Executive Vice President of Soccer United Marketing
- In office 2003 – December 12, 2010

Personal details
- Born: 1969 (age 56–57)
- Education: College of William & Mary

Association football career
- Position: Goalkeeper

College career
- Years: Team / Apps / (Gls)
- 1987–1990: William & Mary / 72 / (0)
- Total:  / 72 / (0)

= Kathy Carter =

American soccer player and sports executive

Kathy Carter is an American sports executive and former soccer player who is the former chief executive officer of Soccer United Marketing. Carter was considered a possible candidate for president of the United States Soccer Federation before Carlos Cordeiro won the job in the USSF Presidential Election, which took place on February 10, 2018.

== Soccer career ==
From 1987 to 1990, Carter played college soccer for the William & Mary women's soccer program. She is tied for the lowest goals-against average in program history (0.87). After college she played amateur soccer in adult leagues across the U.S.

== Professional career ==

Her professional career in soccer began in 1993, when she worked for the World Cup Organizing Committee for the 1994 FIFA World Cup. She began working for Major League Soccer as a founding member, and in 1996 became the vice president of corporate marketing for MLS from 1996 until 1999. In 2003, Carter joined Soccer United Marketing, the marketing branch for U.S. Soccer and MLS.

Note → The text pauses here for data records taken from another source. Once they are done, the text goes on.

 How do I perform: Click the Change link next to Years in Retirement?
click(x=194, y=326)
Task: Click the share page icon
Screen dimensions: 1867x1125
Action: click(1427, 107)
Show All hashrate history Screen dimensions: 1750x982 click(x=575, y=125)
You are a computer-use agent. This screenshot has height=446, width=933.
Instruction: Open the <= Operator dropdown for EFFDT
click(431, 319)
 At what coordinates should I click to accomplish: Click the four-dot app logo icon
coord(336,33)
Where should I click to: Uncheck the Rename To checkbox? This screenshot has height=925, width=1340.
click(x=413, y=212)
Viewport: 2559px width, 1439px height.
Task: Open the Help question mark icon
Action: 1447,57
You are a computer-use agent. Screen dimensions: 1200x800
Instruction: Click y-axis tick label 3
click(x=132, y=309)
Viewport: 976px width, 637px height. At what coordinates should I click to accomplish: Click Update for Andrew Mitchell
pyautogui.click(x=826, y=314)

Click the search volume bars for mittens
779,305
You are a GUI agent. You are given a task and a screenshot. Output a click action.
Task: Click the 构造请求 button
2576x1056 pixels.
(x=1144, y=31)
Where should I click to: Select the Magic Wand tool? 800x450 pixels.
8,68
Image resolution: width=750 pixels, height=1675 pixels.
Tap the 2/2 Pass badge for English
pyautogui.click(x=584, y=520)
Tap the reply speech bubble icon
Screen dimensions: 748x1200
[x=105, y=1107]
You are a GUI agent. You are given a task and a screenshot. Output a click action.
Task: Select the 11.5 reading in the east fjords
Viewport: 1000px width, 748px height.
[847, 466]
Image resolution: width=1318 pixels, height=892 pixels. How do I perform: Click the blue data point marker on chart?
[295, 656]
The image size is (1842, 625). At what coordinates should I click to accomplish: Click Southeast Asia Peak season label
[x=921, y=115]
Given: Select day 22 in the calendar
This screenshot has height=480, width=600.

On December 13, 2010, Carter was promoted from executive vice president to president of Soccer United Marketing.

On December 5, 2017, Carter declared her candidacy for president of the United States Soccer Federation. Immediately following her announcement, people speculated that she was handpicked by outgoing president, Sunil Gulati, and MLS Commissioner, Don Garber, primarily because reports came that Gulati was considering her to run before he announced that he would not run. She denied any collusion.

In the 2018 U.S. Soccer presidential election, Carter finished tied with Kyle Martino for second in the results, but lost to Carlos Cordeiro.

In April 2018, Carter left Soccer United Marketing to pursue other opportunities, and on October 15, 2018, Carter was named as the Chief Revenue Officer of LA 2028 and the CEO of US Olympic and Paralympic Properties—the commercial joint venture between LA 2028 and the United States Olympic & Paralympic Committee.

In September 2021, Carter was promoted to the role of chief executive officer for LA 2028, stepping down from the role in December 2023. Carter was succeeded by Reynold Hoover.